The write_naming_csv() function will use the returned matrix from generate_csv() to create a naming .csv file that will work with the Sequencing File Renamer. 

In [56]:
def write_naming_csv(csv_path, matrix, append=False): 
    """
    writes naming matrix to csv
    """
    
    csv_file = open(csv_path, "a" if append else "w")
    csvwriter = csv.writer(csv_file)
    csvwriter.writerow(["index", "name"])
    csvwriter.writerows(matrix)
    csv_file.close()

# Example Use Cases

## Example 1: Easy
The first example will be a relatively simple one. In this case, there is 1 gene with 1 amplicon being genotyped. The amplicon will be genotyped with 3 different sequencing oligos and 2 templates (clones). We begin by defining paths for our csv files:

In [66]:
sequencing_data_csv_path = 'Test Data/full_data.csv'
naming_csv_path = 'Test Data/name_ref.csv'

Then, we can start defining data for our samples. Please note in this example that the $genes$ variable is a list, the $amplicons$ variable is a 2D list, and the $oligos$ variable is a 3D list. This is so that the generator will work for more complex use cases. Please also note that the amplicons are labeled as strings with both bounding primers, such as '10_35'. This would refer to the amplicon bounded by primers 10 and 35 (the primers that were used in PCR).

In [67]:
base_data = 'Evan_09-20-22_sequencing_easy'
genes = ['gene1']
amplicons = [['10_35']] 
oligos = [[[1, 2, 3]]]
clones = 2

Finally, we can run our functions to generate the csv files. You may set the default variable $append$ to True if you would like the data to be appended to the end of the csv files (if they exist) instead of overwriting. 

In [68]:
naming_data = generate_csv(base_data, genes, amplicons, oligos, clones, sequencing_data_csv_path)
write_naming_csv(naming_csv_path, naming_data)

## Example 2: Hard
The next example will be more complex. In this case, there will be 3 genes: gene1, gene2, and gene3. Each gene will have 1, 2, and 3 amplicons respectively. Each amplicon will have a different set of sequencing oligos.

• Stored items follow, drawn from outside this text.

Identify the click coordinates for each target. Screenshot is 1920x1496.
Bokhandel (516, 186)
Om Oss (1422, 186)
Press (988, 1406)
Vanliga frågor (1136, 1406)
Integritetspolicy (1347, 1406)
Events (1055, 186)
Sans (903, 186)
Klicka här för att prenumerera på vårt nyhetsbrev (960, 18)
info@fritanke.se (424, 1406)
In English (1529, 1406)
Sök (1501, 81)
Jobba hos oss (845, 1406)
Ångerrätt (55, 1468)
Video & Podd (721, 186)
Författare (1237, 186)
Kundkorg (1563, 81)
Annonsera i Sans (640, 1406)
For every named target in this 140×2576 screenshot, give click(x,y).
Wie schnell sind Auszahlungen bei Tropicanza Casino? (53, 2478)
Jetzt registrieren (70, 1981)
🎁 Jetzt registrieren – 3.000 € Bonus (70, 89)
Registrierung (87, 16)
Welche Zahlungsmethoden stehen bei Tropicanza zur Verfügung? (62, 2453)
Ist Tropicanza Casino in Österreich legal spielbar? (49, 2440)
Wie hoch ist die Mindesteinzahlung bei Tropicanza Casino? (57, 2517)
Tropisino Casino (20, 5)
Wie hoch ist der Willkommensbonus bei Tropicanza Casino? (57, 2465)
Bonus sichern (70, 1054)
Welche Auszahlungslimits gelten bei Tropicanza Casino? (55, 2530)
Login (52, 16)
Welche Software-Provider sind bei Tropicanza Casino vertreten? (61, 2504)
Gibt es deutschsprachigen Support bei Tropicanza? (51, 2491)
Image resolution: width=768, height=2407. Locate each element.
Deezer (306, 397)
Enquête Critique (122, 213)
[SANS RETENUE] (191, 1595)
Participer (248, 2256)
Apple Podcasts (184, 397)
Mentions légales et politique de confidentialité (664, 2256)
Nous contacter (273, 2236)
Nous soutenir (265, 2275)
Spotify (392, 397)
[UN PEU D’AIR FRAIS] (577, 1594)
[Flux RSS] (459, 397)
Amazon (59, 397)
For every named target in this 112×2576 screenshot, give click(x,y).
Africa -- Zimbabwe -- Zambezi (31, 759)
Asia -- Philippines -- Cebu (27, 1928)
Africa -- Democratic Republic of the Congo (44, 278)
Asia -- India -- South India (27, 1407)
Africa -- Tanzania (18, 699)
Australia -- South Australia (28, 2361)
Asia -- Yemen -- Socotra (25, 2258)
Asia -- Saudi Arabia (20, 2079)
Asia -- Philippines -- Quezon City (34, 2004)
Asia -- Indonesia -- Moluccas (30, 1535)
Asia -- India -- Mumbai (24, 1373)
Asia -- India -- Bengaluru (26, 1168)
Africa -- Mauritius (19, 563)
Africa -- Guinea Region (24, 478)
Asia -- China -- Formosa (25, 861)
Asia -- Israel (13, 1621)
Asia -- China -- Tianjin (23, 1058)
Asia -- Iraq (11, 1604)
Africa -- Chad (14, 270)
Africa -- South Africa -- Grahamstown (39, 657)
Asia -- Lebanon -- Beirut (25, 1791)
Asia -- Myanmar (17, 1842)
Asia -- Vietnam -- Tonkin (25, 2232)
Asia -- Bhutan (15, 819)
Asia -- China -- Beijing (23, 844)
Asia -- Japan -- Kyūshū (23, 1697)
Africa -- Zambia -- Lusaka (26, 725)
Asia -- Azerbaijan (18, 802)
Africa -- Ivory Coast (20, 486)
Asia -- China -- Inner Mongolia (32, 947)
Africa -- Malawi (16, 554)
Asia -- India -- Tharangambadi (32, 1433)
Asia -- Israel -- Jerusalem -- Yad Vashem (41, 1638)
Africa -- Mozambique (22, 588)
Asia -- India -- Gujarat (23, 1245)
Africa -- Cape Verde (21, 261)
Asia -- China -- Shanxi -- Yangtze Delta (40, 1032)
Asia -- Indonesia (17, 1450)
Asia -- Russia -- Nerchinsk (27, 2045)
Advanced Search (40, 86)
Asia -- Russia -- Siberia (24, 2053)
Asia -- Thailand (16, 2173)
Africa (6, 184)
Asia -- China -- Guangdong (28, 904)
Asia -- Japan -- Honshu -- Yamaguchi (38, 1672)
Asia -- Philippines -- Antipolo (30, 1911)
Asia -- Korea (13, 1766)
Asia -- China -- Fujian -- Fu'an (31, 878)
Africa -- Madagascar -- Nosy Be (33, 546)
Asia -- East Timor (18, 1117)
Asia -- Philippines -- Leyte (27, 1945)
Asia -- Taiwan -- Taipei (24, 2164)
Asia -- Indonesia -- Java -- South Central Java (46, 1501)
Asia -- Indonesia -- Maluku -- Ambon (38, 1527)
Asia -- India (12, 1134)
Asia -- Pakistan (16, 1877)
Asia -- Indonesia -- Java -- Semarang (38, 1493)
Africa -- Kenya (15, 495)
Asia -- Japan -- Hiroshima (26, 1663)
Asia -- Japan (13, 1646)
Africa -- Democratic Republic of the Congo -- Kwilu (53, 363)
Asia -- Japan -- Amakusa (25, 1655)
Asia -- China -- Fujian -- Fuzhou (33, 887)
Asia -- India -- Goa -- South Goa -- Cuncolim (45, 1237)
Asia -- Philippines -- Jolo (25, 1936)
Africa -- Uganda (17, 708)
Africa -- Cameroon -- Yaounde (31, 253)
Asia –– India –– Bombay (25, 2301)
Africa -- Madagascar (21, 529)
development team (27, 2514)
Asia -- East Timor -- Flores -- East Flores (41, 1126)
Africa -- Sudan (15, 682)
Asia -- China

Each oligo will have 4 clones. 

In [69]:
sequencing_data_csv_path = 'Test Data/full_data.csv'
naming_csv_path = 'Test Data/name_ref.csv'

base_data = 'Evan_09-20-22_sequencing_hard'
genes = ['gene1', 'gene2', 'gene3']

gene1_amplicons = ['1_2'] # 1 amplicon
gene2_amplicons = ['3_4', '5_6'] # 2 amplicons
gene3_amplicons = ['7_8', '9_10', '11_12'] # 3 amplicons
amplicons = [gene1_amplicons, gene2_amplicons, gene3_amplicons]

gene1_oligos = [[1, 2, 3]] # note this is a 2D list. the length of the outer list should match the number of amplicons
gene2_oligos = [[4, 5, 6], [7, 8, 9]] # 3 oligos for each amplicon of gene2. 
gene3_oligos = [[10, 11, 12], [13, 14, 15], [16, 17]] # can have different numbers of oligos
oligos = [gene1_oligos, gene2_oligos, gene3_oligos] # the final oligos variable will be a 3D list

clones = 4

naming_data = generate_csv(base_data, genes, amplicons, oligos, clones, sequencing_data_csv_path)
write_naming_csv(naming_csv_path, naming_data)

This program will allow each gene to have a variable number of amplicons, and each amplicon can have a variable set of oligos, each with some number of clones. The output of example 2 can be seen in the full_data.csv and name_ref.csv files in the Test Data folder.